Thursday, December 15, 2016

Ernest & Celestine (2012)

It is difficult to pinpoint exactly what I love most about the 2012 French animated feature Ernest & Celestine. Be it the story, animation style, or voice acting this little gem of a film can match any Pixar, Disney, or DreamWorks corporate concoction blow for blow, all in less time and with less cloying sentimentality.
Inspired by the works of Belgian author and illustrator Gabrielle Vincent, the titular characters of the film are immediately painted as outsiders at the opening of the picture. The bear Ernest, a loud and hulking starving artist, shunned from the quaint village life that the middle class bears we see in the picture live in, all because he refused to continue to live in the bourgeoisie bliss that his forbearers had planned for him. While in similar circumstances the mouse Celestine, toils underfoot of prejudiced mice and bears, forced to collect the fallen teeth of spoiled little bear cubs to be used to repair the busted choppers of her mouse brethren. Their fates intertwine when Ernest’s hunger and Celestine’s fascination with the “Big Bad Bear” lead both to rob a middle class bear family of their sweets and their pearly white merchandise, an action which leads to them spending an entire winter together as they try and evade the cops.
Though the two meet by chance, it’s not such a leap of faith to believe that these two could be merely just accomplices. They are, to use an oft-used cliché, soul mates. Not in the romantic sense of the word though. Ernest and Celestine’s relationship is akin more to that of Marc Anthony and Pussyfoot in the classic Merrie Melodies short Feed the Kitty (1952), a closeness analogous to that of close siblings or longtime friends.
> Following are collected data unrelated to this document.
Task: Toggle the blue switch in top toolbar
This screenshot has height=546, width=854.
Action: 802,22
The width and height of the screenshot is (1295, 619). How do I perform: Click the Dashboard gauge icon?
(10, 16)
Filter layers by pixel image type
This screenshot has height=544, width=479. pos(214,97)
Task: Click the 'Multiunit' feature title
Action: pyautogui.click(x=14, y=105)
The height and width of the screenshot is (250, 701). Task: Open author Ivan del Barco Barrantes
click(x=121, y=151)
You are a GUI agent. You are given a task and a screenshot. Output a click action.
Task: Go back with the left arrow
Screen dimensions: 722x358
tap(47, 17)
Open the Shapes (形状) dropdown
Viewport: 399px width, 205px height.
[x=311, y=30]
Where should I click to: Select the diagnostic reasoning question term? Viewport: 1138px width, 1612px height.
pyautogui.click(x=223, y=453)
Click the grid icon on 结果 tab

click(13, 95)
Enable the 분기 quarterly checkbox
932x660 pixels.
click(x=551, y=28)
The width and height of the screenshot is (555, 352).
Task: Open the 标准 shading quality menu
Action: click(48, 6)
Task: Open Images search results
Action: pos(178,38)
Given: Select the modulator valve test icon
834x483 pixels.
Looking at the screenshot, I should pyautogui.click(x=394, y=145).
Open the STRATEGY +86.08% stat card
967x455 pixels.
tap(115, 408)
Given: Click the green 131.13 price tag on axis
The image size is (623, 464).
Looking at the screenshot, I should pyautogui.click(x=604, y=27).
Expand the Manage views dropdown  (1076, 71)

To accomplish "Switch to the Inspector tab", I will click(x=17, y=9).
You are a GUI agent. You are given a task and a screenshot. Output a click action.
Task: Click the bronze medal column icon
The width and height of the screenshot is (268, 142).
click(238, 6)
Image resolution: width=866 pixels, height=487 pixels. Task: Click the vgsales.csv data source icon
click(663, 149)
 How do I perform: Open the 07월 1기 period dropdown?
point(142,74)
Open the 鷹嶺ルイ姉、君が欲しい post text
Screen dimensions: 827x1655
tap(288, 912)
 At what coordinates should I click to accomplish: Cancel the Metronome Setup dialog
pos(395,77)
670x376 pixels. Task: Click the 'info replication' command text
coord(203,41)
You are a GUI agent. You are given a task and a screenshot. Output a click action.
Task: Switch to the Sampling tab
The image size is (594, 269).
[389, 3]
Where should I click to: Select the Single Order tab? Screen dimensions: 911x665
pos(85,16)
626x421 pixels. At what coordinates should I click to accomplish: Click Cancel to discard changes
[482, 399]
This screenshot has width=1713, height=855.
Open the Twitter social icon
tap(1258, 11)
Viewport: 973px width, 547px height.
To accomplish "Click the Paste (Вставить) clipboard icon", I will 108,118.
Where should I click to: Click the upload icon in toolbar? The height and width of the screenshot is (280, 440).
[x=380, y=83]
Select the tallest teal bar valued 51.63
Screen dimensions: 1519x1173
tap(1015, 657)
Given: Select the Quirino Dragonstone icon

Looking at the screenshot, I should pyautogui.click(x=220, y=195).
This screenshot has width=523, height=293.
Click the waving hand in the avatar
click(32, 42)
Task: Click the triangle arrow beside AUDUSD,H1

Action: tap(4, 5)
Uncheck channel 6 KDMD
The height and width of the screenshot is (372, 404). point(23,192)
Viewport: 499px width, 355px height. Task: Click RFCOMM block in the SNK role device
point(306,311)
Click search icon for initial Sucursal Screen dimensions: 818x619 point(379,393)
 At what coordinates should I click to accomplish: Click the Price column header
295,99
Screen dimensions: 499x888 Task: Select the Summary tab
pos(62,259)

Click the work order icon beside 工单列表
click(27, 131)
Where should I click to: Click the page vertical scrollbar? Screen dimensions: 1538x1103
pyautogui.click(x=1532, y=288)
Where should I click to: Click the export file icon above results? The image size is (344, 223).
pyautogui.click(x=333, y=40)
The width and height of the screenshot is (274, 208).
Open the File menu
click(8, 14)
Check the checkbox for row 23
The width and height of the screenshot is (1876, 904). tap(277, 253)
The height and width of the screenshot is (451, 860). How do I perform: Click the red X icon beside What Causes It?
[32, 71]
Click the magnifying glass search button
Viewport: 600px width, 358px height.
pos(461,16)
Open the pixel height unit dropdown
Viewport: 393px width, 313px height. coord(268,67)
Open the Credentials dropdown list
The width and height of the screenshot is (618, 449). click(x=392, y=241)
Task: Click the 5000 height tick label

And as far as influences are concerned, Hayao Miyazaki and Studio Ghibli are stamped on every cell of this film. From the use of watercolors, lines that flow through the screen as light as air and at times burst into a starburst of colors, natural landscapes, and an evocative soundtrack. Ernest & Celestine, like the best Ghibli pictures, are all about mood and atmosphere and goes a long way to prove that animation is not just for kids.